# Cranelift as a Code-Generation Backend for Mochi

## §1 Provenance
- Project home: https://cranelift.dev/
- Source: in the Wasmtime monorepo, https://github.com/bytecodealliance/wasmtime/tree/main/cranelift
- ISLE language reference: https://github.com/bytecodealliance/wasmtime/blob/main/cranelift/isle/docs/language-reference.md
- 2022 roadmap RFC (most recent formal): https://github.com/bytecodealliance/rfcs/blob/main/accepted/cranelift-roadmap-2022.md
- ISLE RFC: https://github.com/bytecodealliance/rfcs/blob/main/accepted/cranelift-isel-isle-peepmatic.md
- E-graph midend RFC: https://github.com/bytecodealliance/rfcs/blob/main/accepted/cranelift-egraph.md
- Wikipedia summary: https://en.wikipedia.org/wiki/Cranelift
- "Cranelift Progress in 2022": https://bytecodealliance.org/articles/cranelift-progress-2022
- Bjorn3 progress reports (cg_clif): https://bjorn3.github.io/

## §2 Mechanism
Cranelift consumes CLIF, a target-independent SSA IR with block parameters (no phi nodes) and explicit memory operations. The pipeline is: legalization, an optional e-graph-based midend (constant folding, redundant load elimination, GVN, simple peepholes, enabled by default since 2023), instruction selection through ISLE (a Lisp-shaped term-rewriting DSL that compiles to Rust match trees), the regalloc2 register allocator (adapted from IonMonkey, https://github.com/bytecodealliance/regalloc2), prologue/epilogue insertion, and direct emission to a `MachBuffer` of raw bytes plus relocations. Output is in-memory machine code suitable for JIT or for being wrapped in an object file via the `cranelift-object` crate.
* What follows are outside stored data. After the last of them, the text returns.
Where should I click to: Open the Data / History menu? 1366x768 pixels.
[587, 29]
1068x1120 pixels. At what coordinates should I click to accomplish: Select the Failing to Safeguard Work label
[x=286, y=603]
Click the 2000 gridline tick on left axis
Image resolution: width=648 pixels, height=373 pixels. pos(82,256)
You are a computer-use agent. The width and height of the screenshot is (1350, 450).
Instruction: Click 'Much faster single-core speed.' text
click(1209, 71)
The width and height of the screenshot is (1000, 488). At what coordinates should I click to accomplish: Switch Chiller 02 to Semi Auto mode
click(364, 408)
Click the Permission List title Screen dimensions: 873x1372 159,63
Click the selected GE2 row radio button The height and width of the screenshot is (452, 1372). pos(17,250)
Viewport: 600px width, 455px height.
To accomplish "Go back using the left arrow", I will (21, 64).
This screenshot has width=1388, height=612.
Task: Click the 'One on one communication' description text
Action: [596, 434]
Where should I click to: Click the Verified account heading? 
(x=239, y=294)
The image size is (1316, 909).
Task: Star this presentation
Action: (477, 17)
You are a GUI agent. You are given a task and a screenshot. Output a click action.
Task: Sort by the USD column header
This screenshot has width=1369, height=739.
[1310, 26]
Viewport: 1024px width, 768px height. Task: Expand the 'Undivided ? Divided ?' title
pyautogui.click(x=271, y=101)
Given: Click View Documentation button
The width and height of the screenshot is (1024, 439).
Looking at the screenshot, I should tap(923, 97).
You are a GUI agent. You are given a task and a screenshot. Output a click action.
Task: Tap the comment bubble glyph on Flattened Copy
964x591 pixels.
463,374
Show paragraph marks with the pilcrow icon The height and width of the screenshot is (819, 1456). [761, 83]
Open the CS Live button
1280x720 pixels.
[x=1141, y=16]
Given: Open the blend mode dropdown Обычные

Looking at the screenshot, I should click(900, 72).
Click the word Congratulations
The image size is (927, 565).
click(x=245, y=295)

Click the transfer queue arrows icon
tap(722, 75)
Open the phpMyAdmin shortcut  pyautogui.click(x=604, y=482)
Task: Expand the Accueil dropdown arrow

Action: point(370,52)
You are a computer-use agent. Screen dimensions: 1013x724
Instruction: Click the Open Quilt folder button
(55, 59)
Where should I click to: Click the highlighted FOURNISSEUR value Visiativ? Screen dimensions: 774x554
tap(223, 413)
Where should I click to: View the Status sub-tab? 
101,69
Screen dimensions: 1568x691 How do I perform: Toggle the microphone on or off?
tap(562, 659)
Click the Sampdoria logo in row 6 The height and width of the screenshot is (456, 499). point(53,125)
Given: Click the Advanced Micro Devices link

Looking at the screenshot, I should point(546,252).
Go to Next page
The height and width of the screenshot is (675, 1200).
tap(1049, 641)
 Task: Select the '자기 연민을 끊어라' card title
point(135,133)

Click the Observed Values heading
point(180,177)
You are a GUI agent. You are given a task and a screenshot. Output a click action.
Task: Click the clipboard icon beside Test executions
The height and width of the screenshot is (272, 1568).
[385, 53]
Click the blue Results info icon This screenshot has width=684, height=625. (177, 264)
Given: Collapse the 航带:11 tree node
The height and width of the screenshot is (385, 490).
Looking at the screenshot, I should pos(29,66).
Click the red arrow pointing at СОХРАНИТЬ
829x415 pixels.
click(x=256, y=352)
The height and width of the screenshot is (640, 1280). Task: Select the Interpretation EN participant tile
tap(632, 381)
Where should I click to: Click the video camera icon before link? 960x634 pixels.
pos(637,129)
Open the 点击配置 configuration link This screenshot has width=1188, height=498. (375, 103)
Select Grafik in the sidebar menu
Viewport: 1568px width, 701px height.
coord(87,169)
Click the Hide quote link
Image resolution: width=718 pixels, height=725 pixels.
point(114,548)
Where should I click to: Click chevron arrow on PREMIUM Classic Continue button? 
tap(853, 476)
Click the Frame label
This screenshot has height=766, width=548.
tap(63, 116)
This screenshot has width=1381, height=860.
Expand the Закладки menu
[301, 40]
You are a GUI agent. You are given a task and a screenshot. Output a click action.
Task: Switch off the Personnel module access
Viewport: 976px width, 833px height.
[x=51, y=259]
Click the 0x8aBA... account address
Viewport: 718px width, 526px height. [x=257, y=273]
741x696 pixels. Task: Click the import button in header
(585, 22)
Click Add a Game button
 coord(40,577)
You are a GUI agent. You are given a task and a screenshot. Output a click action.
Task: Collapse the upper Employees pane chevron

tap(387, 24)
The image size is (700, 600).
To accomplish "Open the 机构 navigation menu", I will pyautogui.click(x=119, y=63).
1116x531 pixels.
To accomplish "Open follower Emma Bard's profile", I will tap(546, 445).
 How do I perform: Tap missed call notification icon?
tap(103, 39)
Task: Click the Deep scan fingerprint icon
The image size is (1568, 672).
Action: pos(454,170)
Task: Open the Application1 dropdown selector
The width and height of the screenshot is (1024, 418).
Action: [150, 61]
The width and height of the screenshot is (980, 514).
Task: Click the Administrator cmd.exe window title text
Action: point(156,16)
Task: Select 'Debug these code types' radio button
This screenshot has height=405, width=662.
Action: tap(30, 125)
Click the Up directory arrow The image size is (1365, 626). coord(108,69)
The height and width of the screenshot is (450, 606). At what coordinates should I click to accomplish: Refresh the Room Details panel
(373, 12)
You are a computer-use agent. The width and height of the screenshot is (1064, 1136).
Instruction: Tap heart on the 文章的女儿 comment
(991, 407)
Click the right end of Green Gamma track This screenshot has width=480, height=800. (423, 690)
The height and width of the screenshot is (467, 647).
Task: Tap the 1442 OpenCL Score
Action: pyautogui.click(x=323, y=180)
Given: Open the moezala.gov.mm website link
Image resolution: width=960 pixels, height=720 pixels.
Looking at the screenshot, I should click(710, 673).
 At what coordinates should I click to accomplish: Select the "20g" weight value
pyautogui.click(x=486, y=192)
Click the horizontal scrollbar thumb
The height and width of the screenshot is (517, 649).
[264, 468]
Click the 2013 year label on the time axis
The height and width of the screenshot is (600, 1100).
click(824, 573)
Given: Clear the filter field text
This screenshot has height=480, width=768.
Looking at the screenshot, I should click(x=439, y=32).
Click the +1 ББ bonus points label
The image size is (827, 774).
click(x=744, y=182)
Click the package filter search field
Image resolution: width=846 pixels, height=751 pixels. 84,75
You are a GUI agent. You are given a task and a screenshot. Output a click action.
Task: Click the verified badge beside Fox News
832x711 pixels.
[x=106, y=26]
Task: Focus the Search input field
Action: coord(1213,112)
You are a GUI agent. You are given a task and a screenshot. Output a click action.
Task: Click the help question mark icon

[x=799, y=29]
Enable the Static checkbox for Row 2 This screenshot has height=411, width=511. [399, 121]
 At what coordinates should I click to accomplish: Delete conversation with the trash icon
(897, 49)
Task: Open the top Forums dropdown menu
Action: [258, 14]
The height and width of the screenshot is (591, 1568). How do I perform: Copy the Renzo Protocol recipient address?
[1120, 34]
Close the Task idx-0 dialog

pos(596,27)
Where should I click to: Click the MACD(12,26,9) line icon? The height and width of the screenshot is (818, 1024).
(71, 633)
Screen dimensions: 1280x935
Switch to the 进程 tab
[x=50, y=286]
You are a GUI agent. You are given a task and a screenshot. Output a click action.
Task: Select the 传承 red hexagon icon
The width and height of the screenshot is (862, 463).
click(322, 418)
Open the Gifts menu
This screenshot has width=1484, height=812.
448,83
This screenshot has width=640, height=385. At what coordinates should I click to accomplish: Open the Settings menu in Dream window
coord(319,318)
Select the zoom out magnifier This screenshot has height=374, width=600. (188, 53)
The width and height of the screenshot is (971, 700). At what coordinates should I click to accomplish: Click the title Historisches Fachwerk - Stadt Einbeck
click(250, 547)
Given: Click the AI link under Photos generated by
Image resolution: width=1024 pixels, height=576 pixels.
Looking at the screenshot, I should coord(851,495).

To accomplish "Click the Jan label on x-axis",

Cranelift was designed for fast compile times, not for the best possible code. There is no inlining, no loop vectorization, no scheduling beyond simple peepholes. Generated code is typically 1.5-2x slower than LLVM `-O2` but compiles 5-10x faster.

## §3 Target coverage (May 2026)
- x86_64 (SysV and Win64): production-quality, the primary Wasmtime target.
- AArch64 (Linux, macOS, Windows): production-quality.
- RISC-V RV64GC: production-quality since 2023.
- IBM s390x (z/Architecture): production-quality (IBM-funded).
- 32-bit Arm: not supported; not on the roadmap.
- WebAssembly: not a Cranelift target. Cranelift consumes Wasm via Wasmtime and emits native code.

Object formats: ELF and Mach-O via `cranelift-object`; PE/COFF support exists but is less battle-tested.

DWARF: line-table support yes; type info partial. cg_clif emits enough for `gdb` to do source-level stepping.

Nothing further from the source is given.